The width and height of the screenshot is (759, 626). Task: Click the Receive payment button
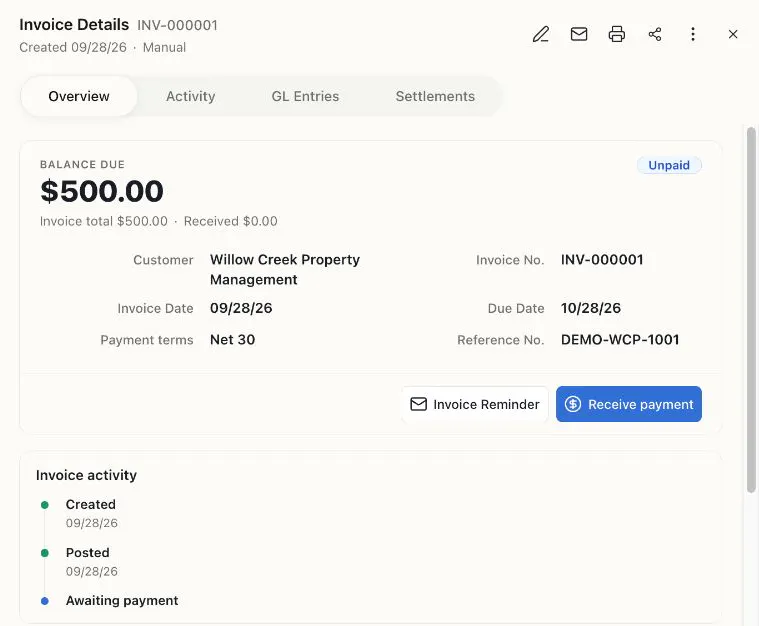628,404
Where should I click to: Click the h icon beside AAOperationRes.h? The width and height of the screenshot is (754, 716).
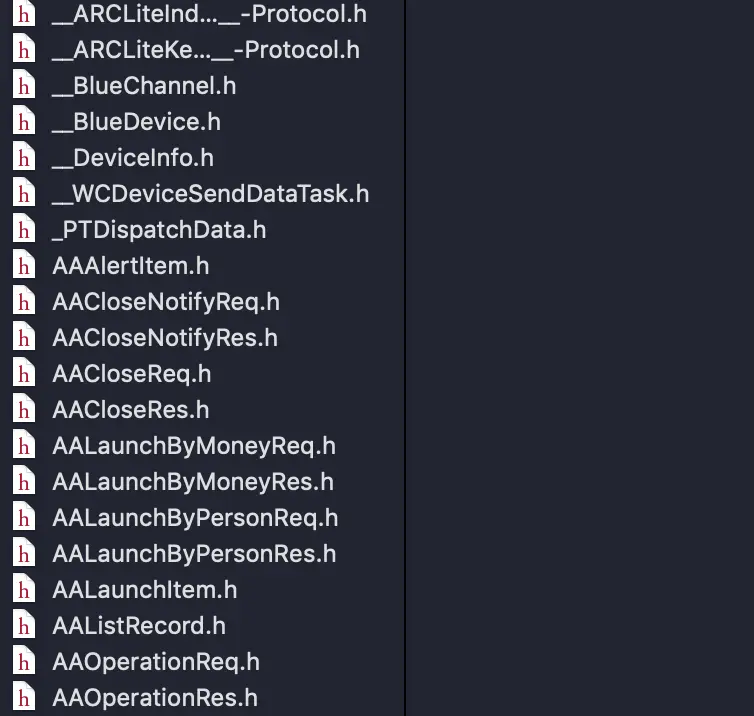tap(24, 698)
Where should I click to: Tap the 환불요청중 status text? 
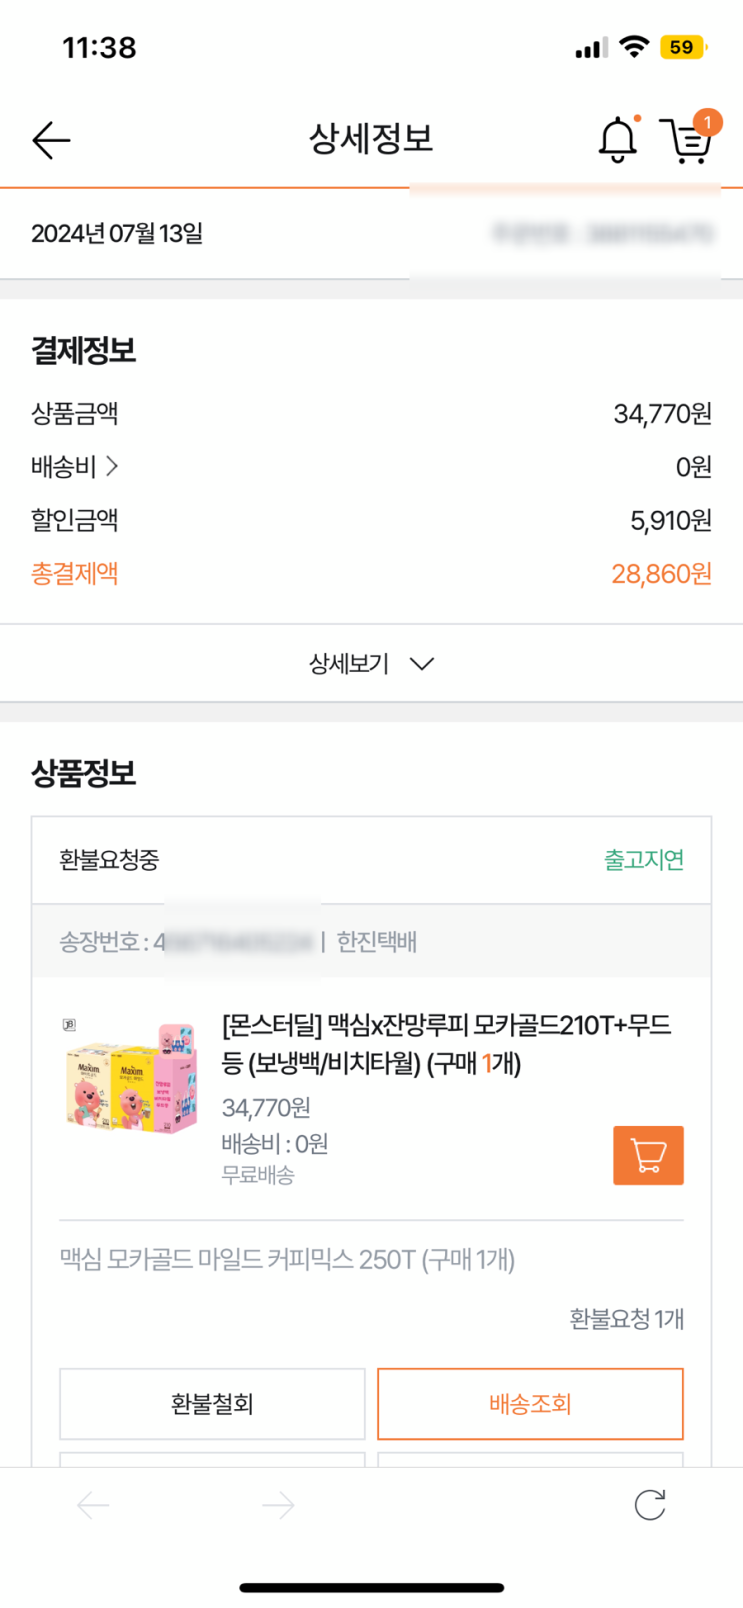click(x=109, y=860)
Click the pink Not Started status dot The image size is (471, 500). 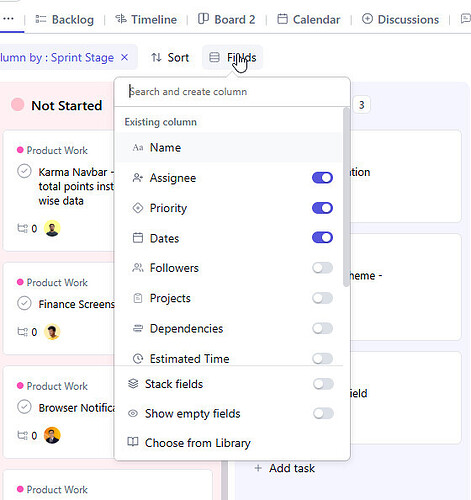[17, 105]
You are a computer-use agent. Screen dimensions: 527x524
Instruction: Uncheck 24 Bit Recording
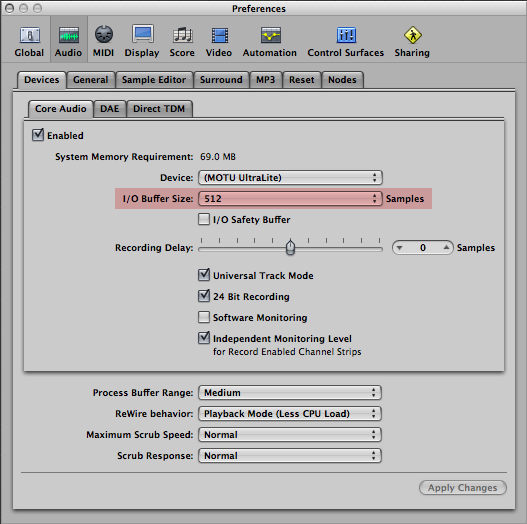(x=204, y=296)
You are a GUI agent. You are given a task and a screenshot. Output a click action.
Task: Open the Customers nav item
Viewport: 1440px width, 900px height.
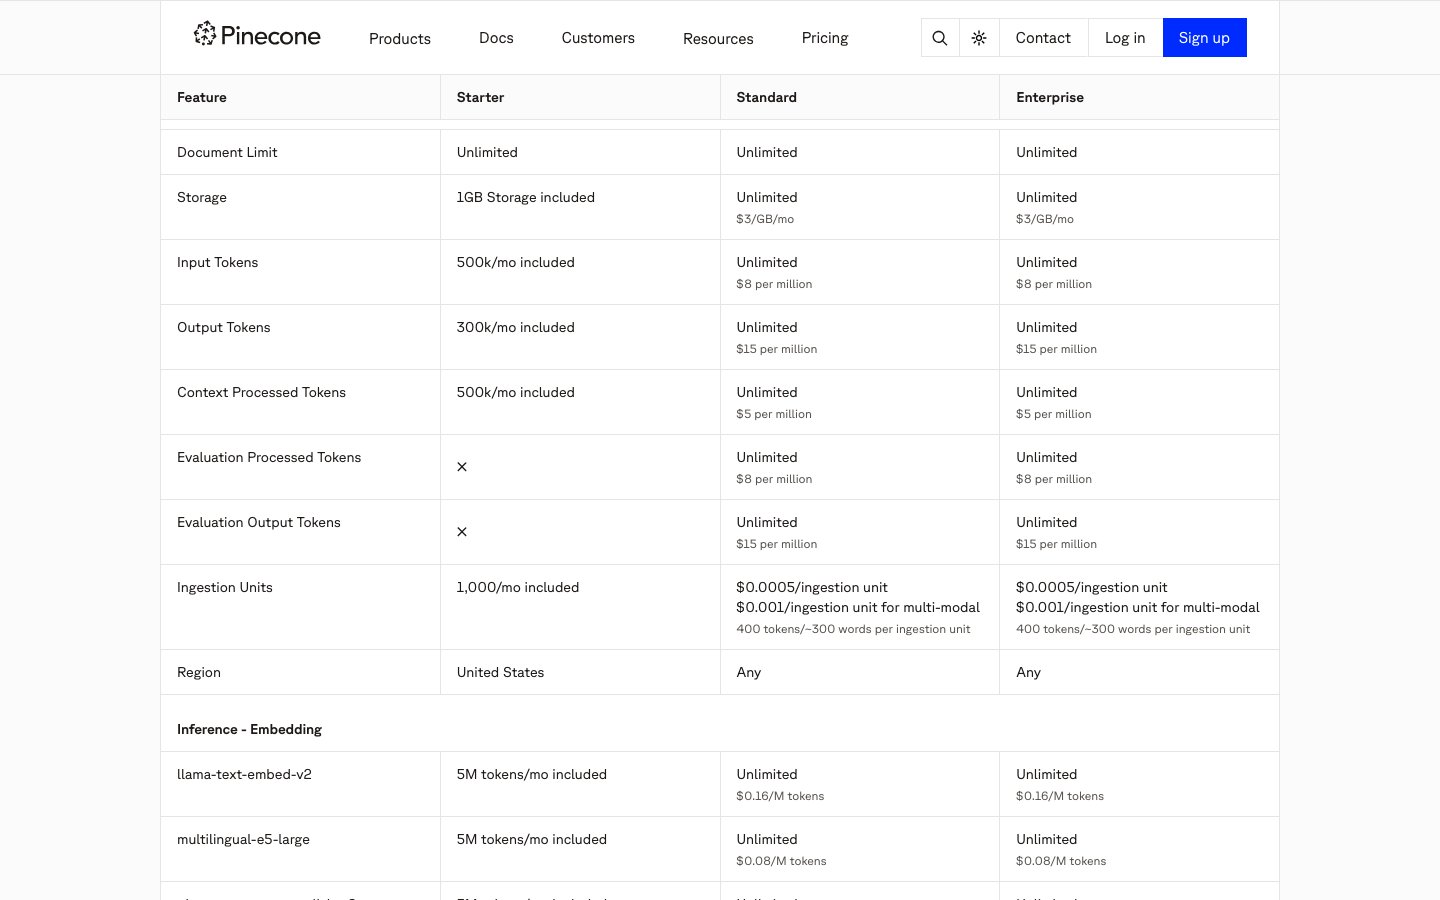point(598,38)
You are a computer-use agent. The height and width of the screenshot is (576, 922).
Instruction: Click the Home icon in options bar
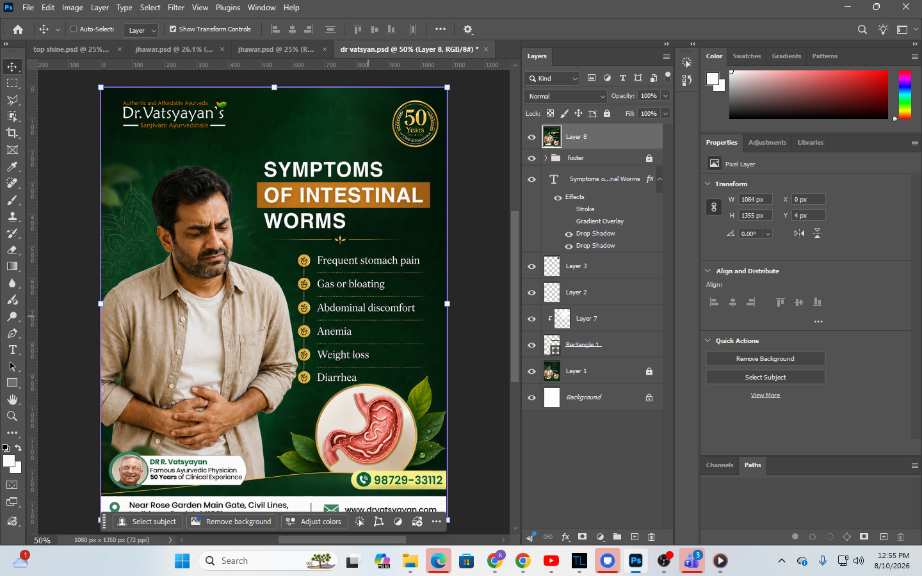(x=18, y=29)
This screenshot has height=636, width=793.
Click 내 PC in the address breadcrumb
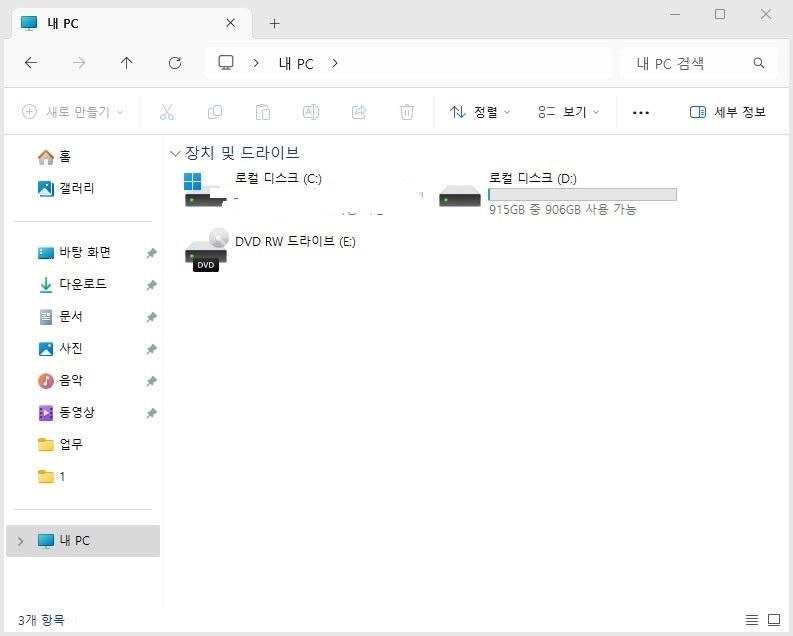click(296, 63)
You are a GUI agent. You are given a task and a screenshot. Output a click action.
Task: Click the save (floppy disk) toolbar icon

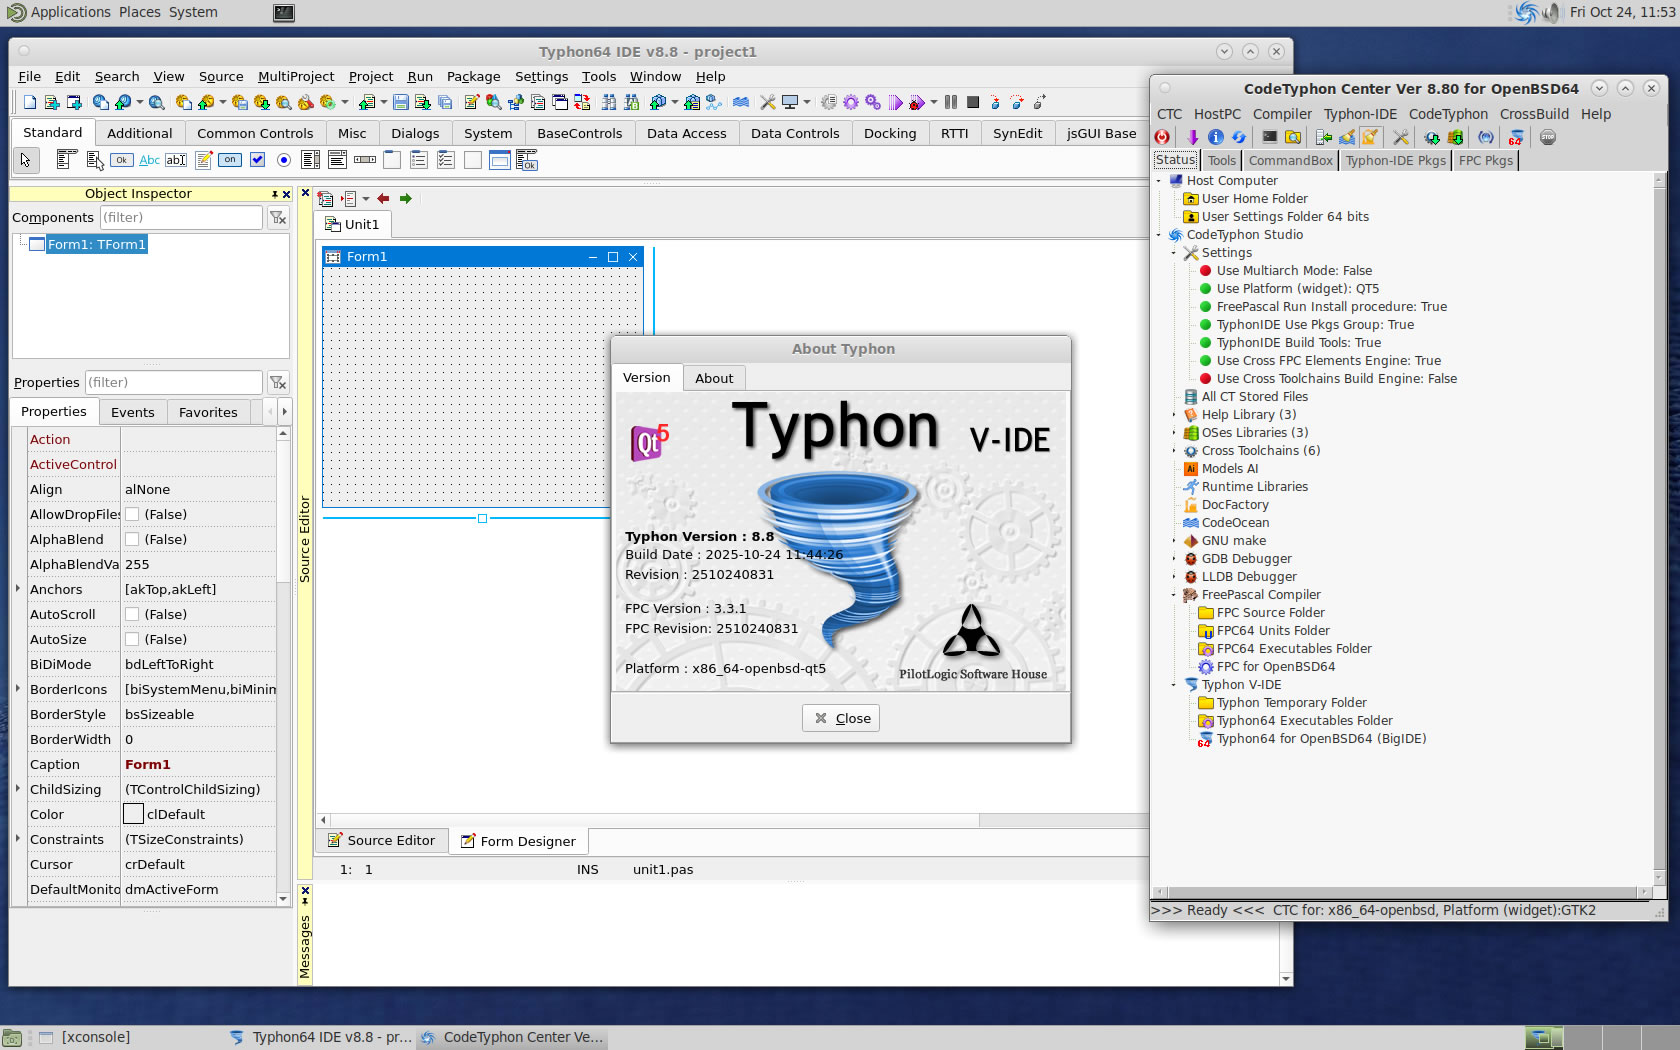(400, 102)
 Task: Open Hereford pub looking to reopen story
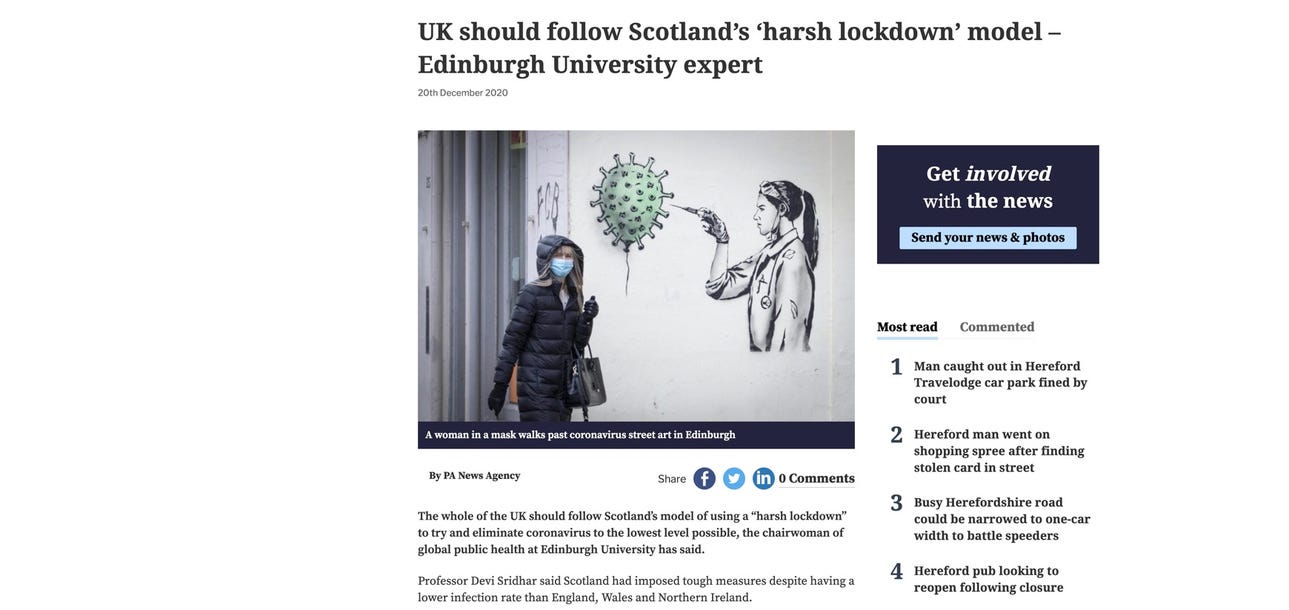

......

## WHAT THE EXERCISE ASKS
Keep out the pictures, and copy exactly the lines from the one that contains "Instruction: Uncheck 24 Bit Recording" through the final line of the records above, both ends included.

## SOLUTION FOR THIS EXERCISE
Instruction: Uncheck 24 Bit Recording
(x=204, y=296)
You are a GUI agent. You are given a task and a screenshot. Output a click action.
Task: Open the Customers nav item
Viewport: 1440px width, 900px height.
point(598,38)
You are a computer-use agent. The height and width of the screenshot is (576, 922).
Instruction: Click the Home icon in options bar
(x=18, y=29)
This screenshot has height=636, width=793.
Click 내 PC in the address breadcrumb
click(296, 63)
You are a GUI agent. You are given a task and a screenshot. Output a click action.
Task: Click the save (floppy disk) toolbar icon

(400, 102)
 Task: Open Hereford pub looking to reopen story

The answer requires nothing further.